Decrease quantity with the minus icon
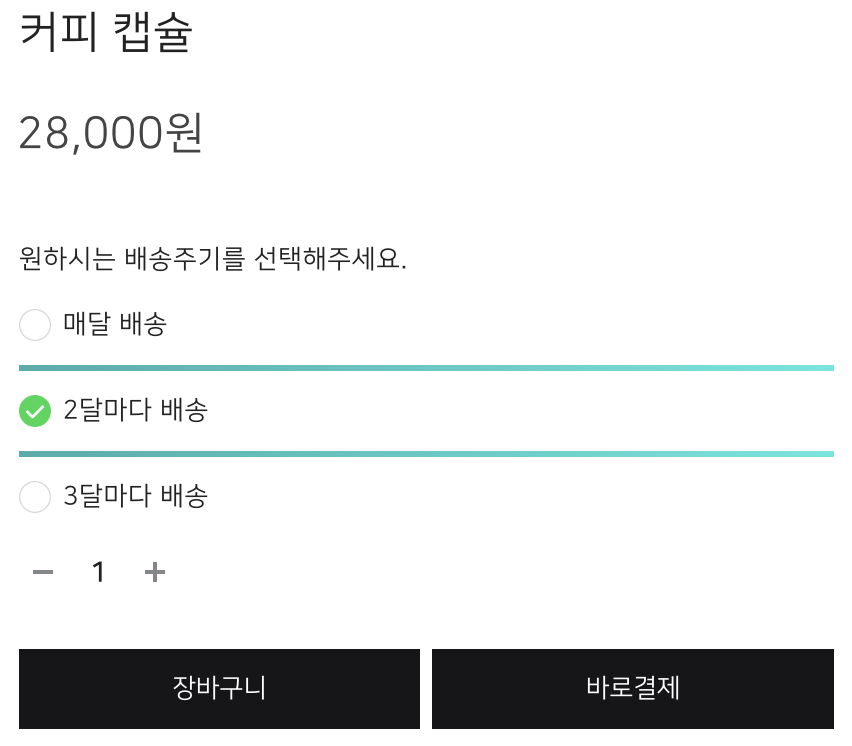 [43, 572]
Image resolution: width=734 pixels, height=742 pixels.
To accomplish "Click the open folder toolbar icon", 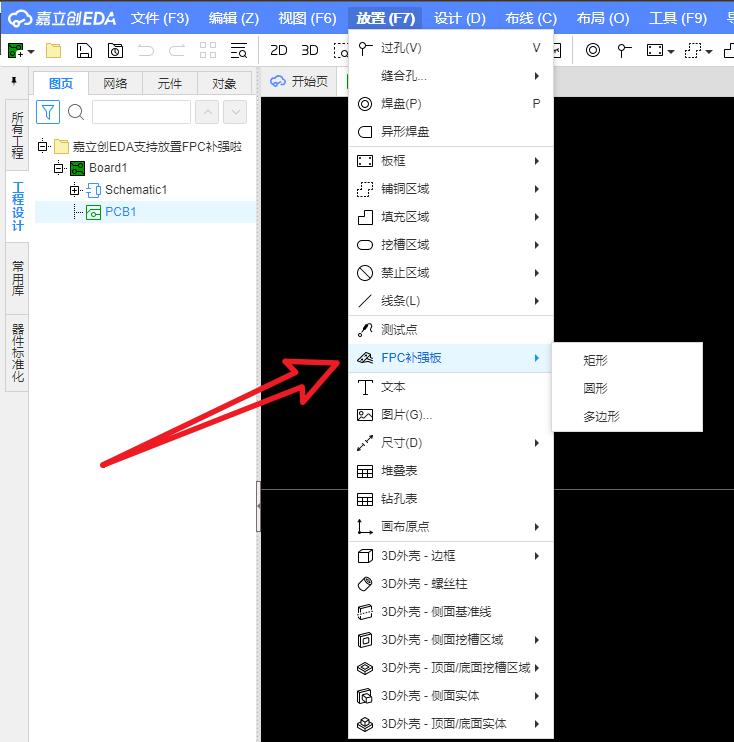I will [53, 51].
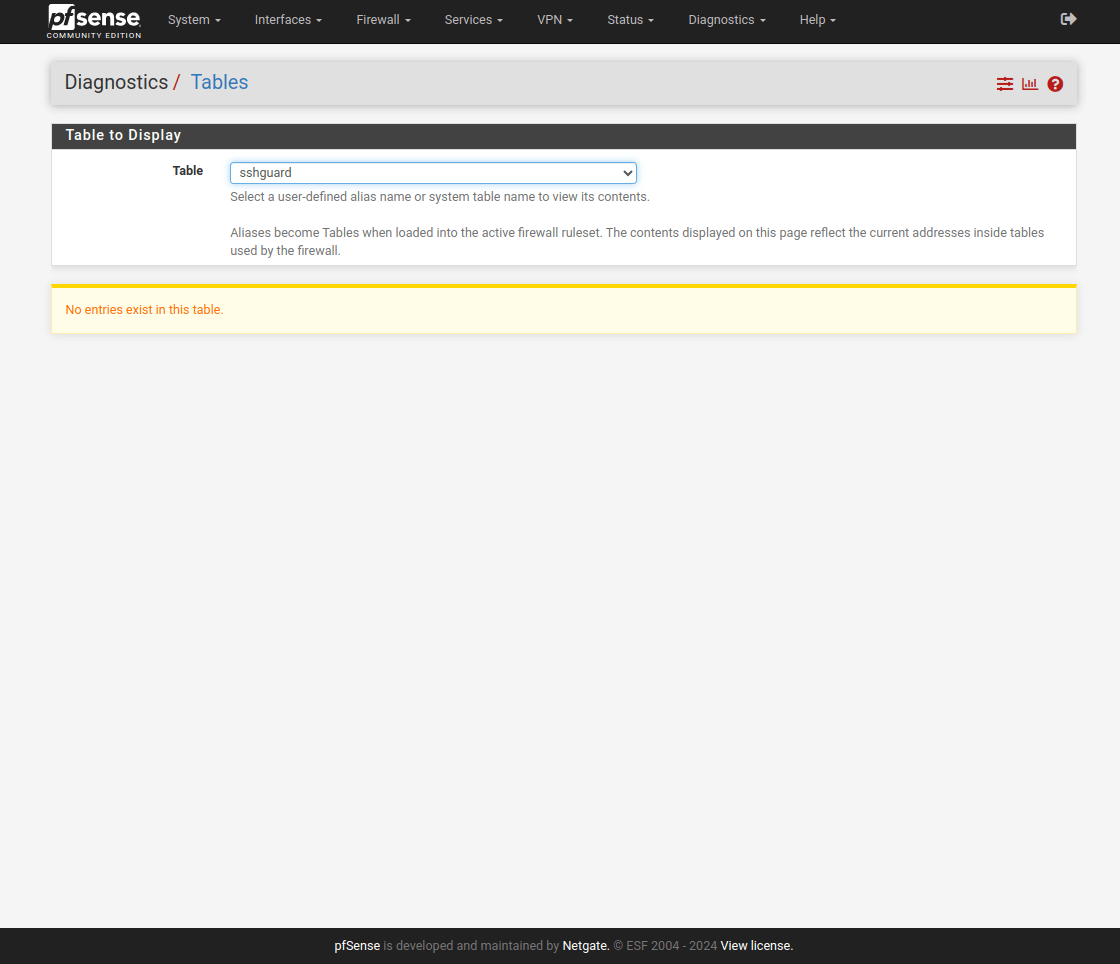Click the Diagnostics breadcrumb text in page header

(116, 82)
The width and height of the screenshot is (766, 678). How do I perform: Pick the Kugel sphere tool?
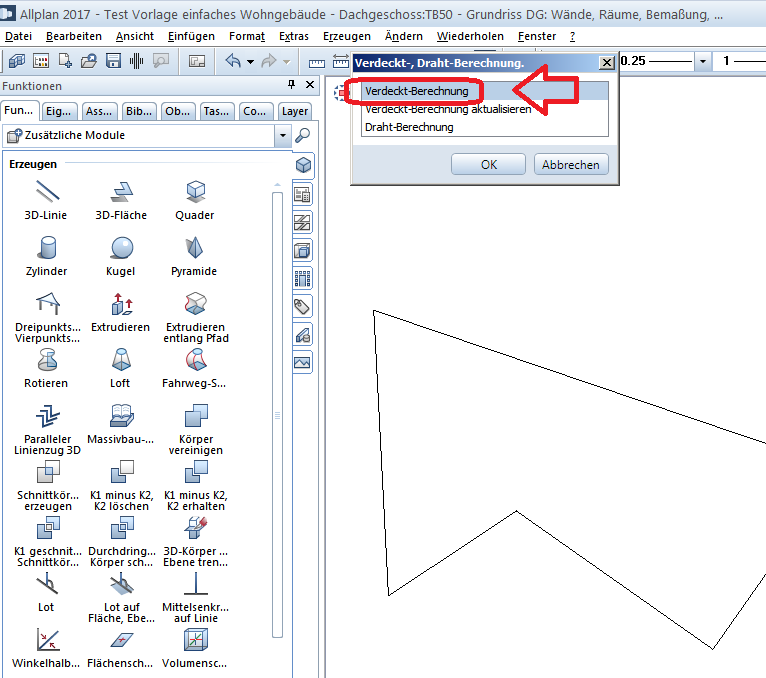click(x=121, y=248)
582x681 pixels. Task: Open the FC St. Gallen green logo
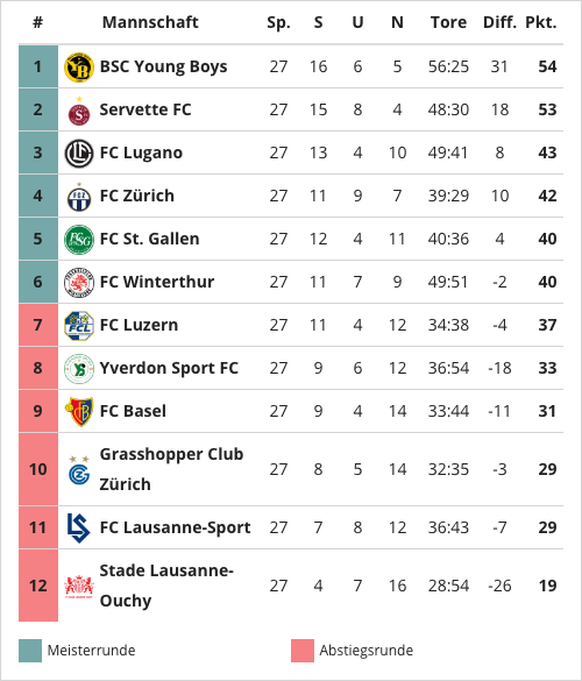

========

> **Task brief**
Exact text is required for the lines from the one with "The width and" through the last line of the entries, both included. Omit pictures.

> **Answer to the exercise**
The width and height of the screenshot is (766, 678). How do I perform: Pick the Kugel sphere tool?
click(x=121, y=248)
582x681 pixels. Task: Open the FC St. Gallen green logo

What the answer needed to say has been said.